俺が、その神だというのに。まったく、もう。
「カミサマさん。アダマヒアは繁栄し王国を名乗るまでになりました。そのことはとても喜ばしいことですが、しかし、大きくなることによって、良からぬ行いをする者たちがあらわれたのです」
「はァ」
「騎士団は、その者らを捕らえる仕事も行っています」
「ああ、だから」
「ええ。『セインツ&シナーズ』は、対人用の剣技です。

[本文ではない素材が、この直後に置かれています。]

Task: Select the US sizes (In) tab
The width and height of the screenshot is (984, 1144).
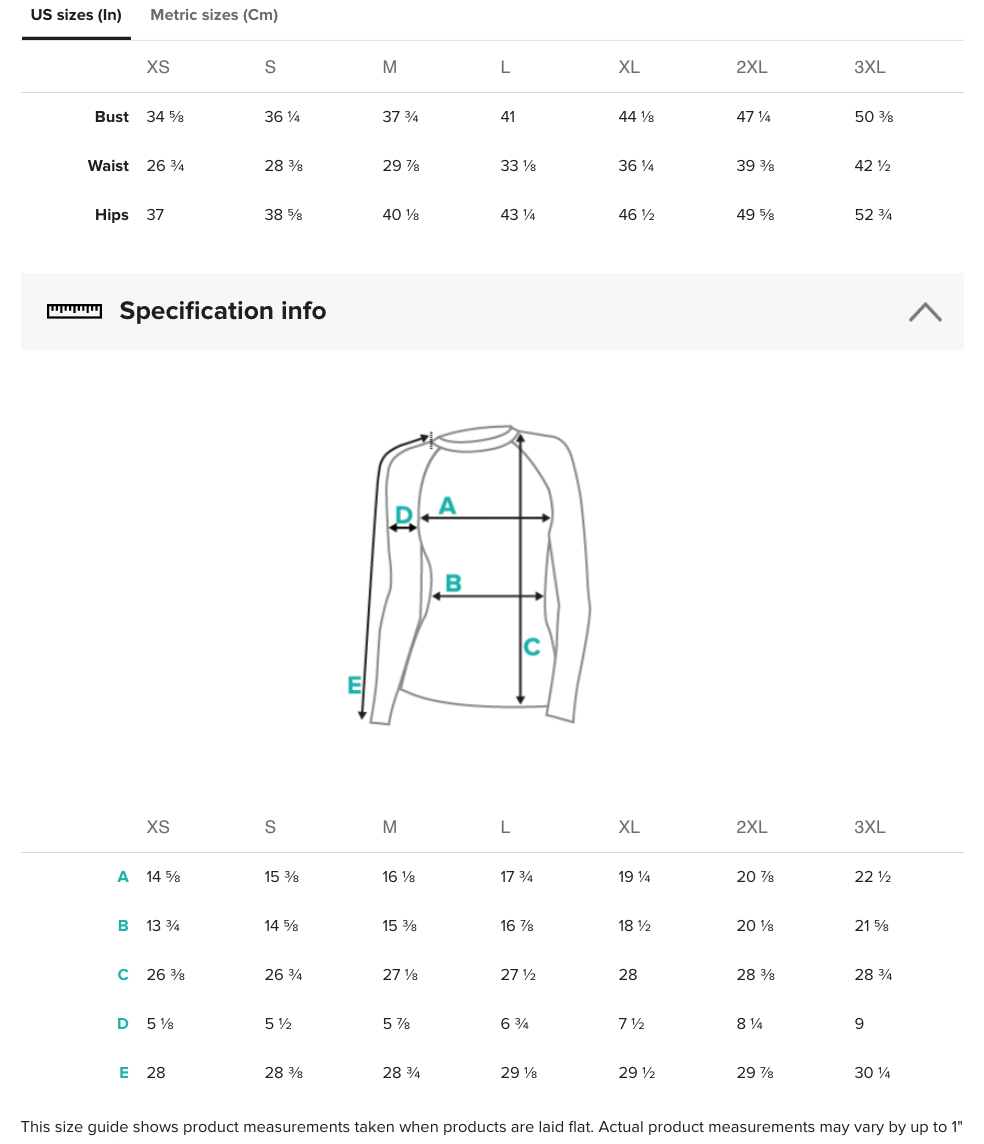Action: [76, 15]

もともと騎士団は、モンスターから集落を守るために組織されたのですが、今では国の治安維持にも貢献しているのです」
クーラはそう言って、母性に満ちたため息をついた。
「しかし、今みたいに足を斬りつけてしまっては」
俺はガチのチート能力を持っているから平気だけれど。
人間の場合は、片足を失うことになる。
たとえ悔いたとしても、社会復帰は難しいだろう。
そう思って口を尖らせていたら、クーラは、
「心配いりませんっ」
と言った。
それと同時に、自分の足に剣を振りおろした。
くるりと剣を返し、今度は左の袖を刃でなでた。
そして言った。
「斬れません。騎士団の剣は斬れないのです」
――・――・――・――・――・――・――
■神となって1ヶ月と9日目の創作活動■
聖バイン騎士団の剣技を知った。
……結構、痛かったのである。あとでワイズリエルに愚痴をこぼしたら、「抱いてあげないからですよ」と、笑われた。